« Il allait juste manger un burger avec un ami » et « il s’est fait ‘planter' ». La mort d’un adolescent de 16 ans, poignardé vendredi à Aulnay-sous-Bois (Seine-Saint-Denis), à 900 mètres de son lycée, laissait lundi des élèves de tous âges profondément troublés.
Plusieurs mineurs ont été placés en garde à vue dans l’enquête ouverte pour « meurtre en bande organisée » et « tentative de meurtre en bande organisée », selon le parquet de Bobigny.
Dans ce grand centre urbain de 85.000 habitants, situé au nord-ouest de Paris, le drame s’est produit vendredi soir en face d’une école élémentaire, dans une rue étroite bordée entre autres de pavillons. Sur le lieu du drame, à hauteur de l’arrêt de bus « Soleil Levant » où patientent des voyageuses, deux collégiennes de 11 ans ralentissent le pas : « Regarde, c’est là. Avant, on voyait encore des taches de sang et les rubans de l’enquête de la police », raconte l’une d’elles.
C’est tragique !
Le garçon est mort tout près d’un fast-food, à moins d’un quart d’heure à pied du lycée Jean-Zay où il était scolarisé, sur la grille duquel un bouquet de fleurs blanches a été accroché. « C’est un pote à nous, élève de 1e STMG (série sciences technologiques, management et gestion) et membre de l’association sportive de futsal. C’est tragique. On était encore avec lui vendredi », témoigne Mohamed (prénom d’emprunt), 17 ans, à la moustache naissante, parmi des jeunes rassemblés devant le lycée.
« Le soir-même, on a appris qu’il s’était fait ‘planter’ (poignarder) devant le fast-food, alors qu’il allait juste manger un burger avec son ami qui s’est fait ‘planter’ aussi (et a été blessé, ndlr). Après, plein de mecs d’Aulnay recherchaient ceux qui avaient fait ça et la police était partout ». « Le fait que beaucoup aient des couteaux sur eux, c’est grave : au lieu de se battre avec les mains, ils les sortent… Les personnes qui ont fait ça sont inconscientes, elles veulent se donner un genre ‘bandits’ et vont le regretter en prison », conclut-il, approuvé par ses amis.
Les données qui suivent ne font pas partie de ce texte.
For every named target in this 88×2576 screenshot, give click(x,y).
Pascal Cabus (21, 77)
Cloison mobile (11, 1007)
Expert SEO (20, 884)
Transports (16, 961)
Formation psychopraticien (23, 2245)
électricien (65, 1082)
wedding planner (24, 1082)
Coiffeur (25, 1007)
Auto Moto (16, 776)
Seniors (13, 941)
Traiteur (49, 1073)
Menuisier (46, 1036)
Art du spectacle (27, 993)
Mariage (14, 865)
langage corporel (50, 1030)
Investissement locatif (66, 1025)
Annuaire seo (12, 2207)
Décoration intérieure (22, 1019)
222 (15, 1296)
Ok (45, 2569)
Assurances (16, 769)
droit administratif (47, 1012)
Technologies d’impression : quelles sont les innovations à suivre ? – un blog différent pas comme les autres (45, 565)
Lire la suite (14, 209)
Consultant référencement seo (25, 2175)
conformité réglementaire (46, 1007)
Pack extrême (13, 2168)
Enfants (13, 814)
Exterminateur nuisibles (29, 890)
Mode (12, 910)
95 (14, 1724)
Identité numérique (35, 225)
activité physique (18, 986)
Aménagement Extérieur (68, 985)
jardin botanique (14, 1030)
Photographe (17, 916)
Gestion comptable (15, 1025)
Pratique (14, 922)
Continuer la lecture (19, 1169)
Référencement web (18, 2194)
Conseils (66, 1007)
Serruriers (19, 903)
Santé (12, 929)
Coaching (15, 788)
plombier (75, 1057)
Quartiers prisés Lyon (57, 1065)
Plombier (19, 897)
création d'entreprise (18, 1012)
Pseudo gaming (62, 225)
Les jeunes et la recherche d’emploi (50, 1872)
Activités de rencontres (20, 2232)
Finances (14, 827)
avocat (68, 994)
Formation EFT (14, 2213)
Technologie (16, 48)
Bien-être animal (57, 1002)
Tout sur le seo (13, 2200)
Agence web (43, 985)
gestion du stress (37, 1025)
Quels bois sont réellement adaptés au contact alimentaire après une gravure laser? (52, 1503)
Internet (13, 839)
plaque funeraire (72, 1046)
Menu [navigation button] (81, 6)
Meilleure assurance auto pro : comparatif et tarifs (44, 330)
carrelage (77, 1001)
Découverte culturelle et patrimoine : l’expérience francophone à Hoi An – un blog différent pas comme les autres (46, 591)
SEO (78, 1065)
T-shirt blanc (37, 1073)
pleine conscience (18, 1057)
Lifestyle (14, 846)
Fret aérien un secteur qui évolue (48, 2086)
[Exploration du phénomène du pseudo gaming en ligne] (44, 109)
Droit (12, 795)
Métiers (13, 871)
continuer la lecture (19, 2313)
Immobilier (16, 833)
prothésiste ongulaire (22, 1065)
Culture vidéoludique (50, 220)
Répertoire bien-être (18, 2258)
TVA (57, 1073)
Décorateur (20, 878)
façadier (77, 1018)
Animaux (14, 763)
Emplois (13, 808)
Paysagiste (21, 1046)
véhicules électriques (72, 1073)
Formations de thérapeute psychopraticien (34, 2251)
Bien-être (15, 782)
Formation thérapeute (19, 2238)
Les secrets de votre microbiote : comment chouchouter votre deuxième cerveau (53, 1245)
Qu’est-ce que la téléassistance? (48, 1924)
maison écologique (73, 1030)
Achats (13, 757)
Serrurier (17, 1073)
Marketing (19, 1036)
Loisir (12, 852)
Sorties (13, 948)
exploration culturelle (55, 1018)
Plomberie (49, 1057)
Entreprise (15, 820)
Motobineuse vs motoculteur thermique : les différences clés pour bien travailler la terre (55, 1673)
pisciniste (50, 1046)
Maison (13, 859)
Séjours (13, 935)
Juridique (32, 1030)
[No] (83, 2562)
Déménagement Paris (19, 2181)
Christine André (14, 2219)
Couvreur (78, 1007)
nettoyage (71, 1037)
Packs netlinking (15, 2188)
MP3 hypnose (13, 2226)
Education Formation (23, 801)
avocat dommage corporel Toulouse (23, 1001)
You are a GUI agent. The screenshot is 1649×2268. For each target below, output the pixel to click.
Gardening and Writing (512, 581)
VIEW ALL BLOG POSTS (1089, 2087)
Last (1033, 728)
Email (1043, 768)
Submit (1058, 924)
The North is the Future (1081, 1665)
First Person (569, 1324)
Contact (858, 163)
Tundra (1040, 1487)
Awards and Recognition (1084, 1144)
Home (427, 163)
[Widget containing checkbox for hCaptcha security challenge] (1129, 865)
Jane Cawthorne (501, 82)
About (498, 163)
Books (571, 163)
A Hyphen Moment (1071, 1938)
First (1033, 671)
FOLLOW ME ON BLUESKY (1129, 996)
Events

S’exprimant anonymement, le gérant du petit établissement de vente de burgers et tacos souligne que le meurtre « du petit » a bien eu lieu « dehors », « à l’arrêt de bus ». « Il ne se passe jamais rien ici. On est un restaurant où viennent manger des familles, des élèves, des travailleurs municipaux. Les employés étaient en plein rush du soir et n’ont rien vu », assure-t-il.
Devant le lycée, une voiture de police stationne et des équipes mobiles de sécurité de l’académie de Créteil vont aux devants des élèves. « Monsieur, y a sûrement des représailles qui se préparent », lance un élève à un agent de sécurité en polaire noire, qui rétorque : « Si tu n’es pas sûr de quelque chose, il ne faut pas en parler ».
« Ne pas écouter des réseaux sociaux anonyme »
L’établissement organisait lundi un hommage national aux deux professeurs assassinés ces dernières années par des islamistes radicalisés. Bruno Beschizza, le maire LR depuis dix ans d’Aulnay-sous-Bois s’est à cette occasion adressé aux élèves. « Je leur ai dit que j’avais passé deux heures hier avec la famille du gamin, qu’elle demande de respecter le temps du deuil et fait confiance au (système) judiciaire, puisque les auteurs sont aux mains de la justice », rapporte-t-il à l’AFP. « La famille n’est pas du tout sur la rubrique ‘vengeance’ ou ‘guerre de quartiers’, j’ai appelé les lycéens à respecter ça et ne pas écouter des réseaux sociaux anonymes qui les pousseraient à la vengeance ».
Islem, 17 ans, dit avoir vu « plusieurs filles du lycée pleurer ». « L’ambiance est très sinistre. Un surveillant nous a dit de ne pas marcher en groupe de dix à la récré, du genre ‘séparez-vous’. Ils ont peur que ça parte en cacahuète… »
Ces dernières années, plusieurs adolescents ont été poignardés à mort en Seine-Saint-Denis, souvent en lien avec les rivalités de quartier. En janvier, à Saint-Denis, les deux agressions mortelles – non liées mais survenues le même jour – d’un collégien de 14 ans et d’un lycéen de 18 ans avaient poussé la municipalité à prendre un arrêté interdisant les attroupements pour éviter les « matchs retours ».
Évoquant l’adolescent tué, une élève de 15 ans glisse, avant de se taire : « J’étais avec lui en sports. C’est choquant. Se poignarder, ça ne se fait pas ».